• **Reading passage**
Currently the msk->flags bitmask carries both state for the
mptcp_release_cb() - mostly touched under the mptcp data lock
- and others state info touched even outside such lock scope.

As a consequence, msk->flags is always manipulated with
atomic operations.

This change splits such bitmask in two separate fields, so
that we use plain bit oper operations when touching the
cb-related info.

The MPTCP_PUSH_PENDING bit needs additional care, as it is the
only CB related field currently accessed either under the mptcp
data lock or the mptcp socket lock.
Let's add another mask just for such bit's sake.

Signed-off-by: Paolo Abeni <pabeni@redhat.com>
---
 net/mptcp/protocol.c | 46 +++++++++++++++++++++++---------------------
 net/mptcp/protocol.h | 18 ++++++++++-------
 net/mptcp/subflow.c  |  4 ++--
 3 files changed, 37 insertions(+), 31 deletions(-)

Item-finding records
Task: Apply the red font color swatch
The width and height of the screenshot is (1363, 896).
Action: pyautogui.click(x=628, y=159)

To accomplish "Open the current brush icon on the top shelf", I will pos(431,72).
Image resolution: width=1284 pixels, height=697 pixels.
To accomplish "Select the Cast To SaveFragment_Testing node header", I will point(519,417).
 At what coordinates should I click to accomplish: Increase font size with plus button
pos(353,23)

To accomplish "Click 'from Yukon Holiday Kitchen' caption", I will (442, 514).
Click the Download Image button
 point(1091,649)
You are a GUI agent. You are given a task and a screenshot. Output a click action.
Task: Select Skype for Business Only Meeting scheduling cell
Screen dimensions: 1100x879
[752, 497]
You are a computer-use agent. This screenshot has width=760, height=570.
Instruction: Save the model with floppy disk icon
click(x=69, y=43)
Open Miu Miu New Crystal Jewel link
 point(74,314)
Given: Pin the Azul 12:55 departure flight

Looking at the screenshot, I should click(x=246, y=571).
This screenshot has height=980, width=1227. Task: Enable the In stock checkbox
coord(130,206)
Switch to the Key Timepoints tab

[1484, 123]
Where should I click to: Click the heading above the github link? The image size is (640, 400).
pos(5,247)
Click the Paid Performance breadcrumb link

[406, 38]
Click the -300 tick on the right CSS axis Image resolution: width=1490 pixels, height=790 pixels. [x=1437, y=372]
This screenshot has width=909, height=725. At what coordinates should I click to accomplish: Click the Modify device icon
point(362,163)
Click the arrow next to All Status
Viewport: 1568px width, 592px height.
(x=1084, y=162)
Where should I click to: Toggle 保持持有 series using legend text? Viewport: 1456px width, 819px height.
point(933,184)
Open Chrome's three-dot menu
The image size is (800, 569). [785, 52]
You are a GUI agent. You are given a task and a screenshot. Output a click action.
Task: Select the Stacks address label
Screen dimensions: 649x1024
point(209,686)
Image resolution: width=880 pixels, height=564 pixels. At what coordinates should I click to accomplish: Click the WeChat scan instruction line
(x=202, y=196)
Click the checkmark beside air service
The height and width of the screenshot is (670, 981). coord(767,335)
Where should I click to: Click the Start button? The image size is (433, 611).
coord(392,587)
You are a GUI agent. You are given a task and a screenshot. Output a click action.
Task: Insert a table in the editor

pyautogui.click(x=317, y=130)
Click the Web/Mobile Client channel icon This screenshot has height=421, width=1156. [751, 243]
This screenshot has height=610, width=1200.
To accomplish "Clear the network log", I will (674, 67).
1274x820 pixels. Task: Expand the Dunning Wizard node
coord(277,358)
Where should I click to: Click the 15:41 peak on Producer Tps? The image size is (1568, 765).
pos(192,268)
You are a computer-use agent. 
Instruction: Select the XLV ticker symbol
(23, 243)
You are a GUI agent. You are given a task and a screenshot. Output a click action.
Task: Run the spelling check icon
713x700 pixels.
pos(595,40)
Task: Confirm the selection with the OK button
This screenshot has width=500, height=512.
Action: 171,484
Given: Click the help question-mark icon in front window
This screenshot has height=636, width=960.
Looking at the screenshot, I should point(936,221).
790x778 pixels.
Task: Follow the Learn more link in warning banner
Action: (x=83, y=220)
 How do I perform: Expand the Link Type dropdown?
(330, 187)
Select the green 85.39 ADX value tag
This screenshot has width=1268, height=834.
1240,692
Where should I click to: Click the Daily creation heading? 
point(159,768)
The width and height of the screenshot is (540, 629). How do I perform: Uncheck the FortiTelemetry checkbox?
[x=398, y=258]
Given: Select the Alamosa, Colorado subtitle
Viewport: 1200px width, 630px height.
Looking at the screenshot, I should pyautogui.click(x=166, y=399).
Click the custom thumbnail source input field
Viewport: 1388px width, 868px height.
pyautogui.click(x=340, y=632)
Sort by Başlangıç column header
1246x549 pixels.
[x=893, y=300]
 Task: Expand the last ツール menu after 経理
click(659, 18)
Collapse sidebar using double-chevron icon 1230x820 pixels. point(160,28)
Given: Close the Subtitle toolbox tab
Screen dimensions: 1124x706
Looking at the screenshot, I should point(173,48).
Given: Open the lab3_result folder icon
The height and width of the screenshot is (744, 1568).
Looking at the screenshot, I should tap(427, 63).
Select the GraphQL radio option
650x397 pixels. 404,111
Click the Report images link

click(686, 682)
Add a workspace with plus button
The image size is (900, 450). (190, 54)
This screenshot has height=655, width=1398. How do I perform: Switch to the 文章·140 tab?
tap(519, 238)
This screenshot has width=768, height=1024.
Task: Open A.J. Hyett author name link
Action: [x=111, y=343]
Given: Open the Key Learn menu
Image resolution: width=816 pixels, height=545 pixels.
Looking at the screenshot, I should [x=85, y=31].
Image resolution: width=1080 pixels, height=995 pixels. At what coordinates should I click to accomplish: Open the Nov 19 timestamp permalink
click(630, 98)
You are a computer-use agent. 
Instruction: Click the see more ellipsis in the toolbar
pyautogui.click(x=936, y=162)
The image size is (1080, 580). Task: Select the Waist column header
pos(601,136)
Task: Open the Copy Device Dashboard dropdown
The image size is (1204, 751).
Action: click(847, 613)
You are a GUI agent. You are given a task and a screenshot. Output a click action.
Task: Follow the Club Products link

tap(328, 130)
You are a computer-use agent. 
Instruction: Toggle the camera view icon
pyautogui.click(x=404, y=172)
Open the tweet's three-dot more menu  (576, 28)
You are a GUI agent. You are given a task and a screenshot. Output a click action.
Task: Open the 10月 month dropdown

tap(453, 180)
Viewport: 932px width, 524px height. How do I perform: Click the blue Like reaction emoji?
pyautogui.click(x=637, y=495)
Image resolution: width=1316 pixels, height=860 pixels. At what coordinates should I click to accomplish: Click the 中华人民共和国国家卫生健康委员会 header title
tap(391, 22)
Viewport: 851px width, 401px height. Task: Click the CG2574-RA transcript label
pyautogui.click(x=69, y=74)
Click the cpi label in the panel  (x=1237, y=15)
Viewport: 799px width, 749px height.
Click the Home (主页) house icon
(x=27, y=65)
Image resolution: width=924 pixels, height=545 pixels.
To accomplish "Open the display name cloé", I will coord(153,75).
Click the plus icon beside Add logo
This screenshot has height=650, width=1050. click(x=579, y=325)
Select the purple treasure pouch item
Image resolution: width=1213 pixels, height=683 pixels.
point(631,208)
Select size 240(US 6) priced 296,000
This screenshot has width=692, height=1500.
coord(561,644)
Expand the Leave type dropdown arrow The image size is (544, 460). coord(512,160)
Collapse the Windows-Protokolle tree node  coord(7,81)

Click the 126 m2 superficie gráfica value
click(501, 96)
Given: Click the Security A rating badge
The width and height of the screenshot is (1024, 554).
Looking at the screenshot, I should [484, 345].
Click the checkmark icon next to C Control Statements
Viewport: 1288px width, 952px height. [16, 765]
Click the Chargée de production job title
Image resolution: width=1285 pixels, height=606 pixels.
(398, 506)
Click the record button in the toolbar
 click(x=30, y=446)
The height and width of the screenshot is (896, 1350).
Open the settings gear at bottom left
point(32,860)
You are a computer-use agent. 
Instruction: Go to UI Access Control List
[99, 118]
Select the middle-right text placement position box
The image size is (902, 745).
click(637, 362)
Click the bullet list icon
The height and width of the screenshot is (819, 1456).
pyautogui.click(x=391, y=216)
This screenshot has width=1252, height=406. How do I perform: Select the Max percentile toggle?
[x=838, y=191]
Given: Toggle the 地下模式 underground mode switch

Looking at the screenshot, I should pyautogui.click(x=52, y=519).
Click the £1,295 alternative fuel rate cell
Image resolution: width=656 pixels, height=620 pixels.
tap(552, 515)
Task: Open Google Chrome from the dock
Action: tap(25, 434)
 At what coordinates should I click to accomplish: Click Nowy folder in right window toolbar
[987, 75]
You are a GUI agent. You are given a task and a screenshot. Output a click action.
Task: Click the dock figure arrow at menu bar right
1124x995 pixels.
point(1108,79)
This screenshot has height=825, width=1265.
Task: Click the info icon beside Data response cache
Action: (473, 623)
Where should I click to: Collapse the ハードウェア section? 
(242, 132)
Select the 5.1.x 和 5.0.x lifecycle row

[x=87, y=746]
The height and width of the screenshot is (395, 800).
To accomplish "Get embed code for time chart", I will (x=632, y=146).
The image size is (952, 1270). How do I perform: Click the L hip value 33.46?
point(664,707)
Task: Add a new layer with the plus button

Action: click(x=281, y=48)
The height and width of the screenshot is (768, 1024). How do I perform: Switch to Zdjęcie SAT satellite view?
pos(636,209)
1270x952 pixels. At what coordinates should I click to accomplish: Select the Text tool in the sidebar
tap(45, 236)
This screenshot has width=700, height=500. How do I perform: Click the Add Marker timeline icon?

• **Aim of the exercise**
Continue the patch description about splitting the msk->flags bitmask, starting right after its last line.

• **Output**
diff --git a/net/mptcp/protocol.c b/net/mptcp/protocol.c
index e81fd46a43c4..334abea4be9c 100644
--- a/net/mptcp/protocol.c
+++ b/net/mptcp/protocol.c
@@ -763,7 +763,7 @@ static bool move_skbs_to_msk(struct mptcp_sock *msk, struct sock *ssk)
 		if (!sock_owned_by_user(sk))
 			__mptcp_error_report(sk);
 		else
-			set_bit(MPTCP_ERROR_REPORT,  &msk->flags);
+			__set_bit(MPTCP_ERROR_REPORT,  &msk->cb_flags);
 	}
 
 	/* If the moves have caught up with the DATA_FIN sequence number
@@ -1529,9 +1529,8 @@ static void mptcp_update_post_push(struct mptcp_sock *msk,
 
 void mptcp_check_and_set_pending(struct sock *sk)
 {
-	if (mptcp_send_head(sk) &&
-	    !test_bit(MPTCP_PUSH_PENDING, &mptcp_sk(sk)->flags))
-		set_bit(MPTCP_PUSH_PENDING, &mptcp_sk(sk)->flags);
+	if (mptcp_send_head(sk))
+		mptcp_sk(sk)->push_pending |= MPTCP_PUSH_PENDING;
 }
 
 void __mptcp_push_pending(struct sock *sk, unsigned int flags)
@@ -2146,7 +2145,7 @@ static void mptcp_retransmit_timer(struct timer_list *t)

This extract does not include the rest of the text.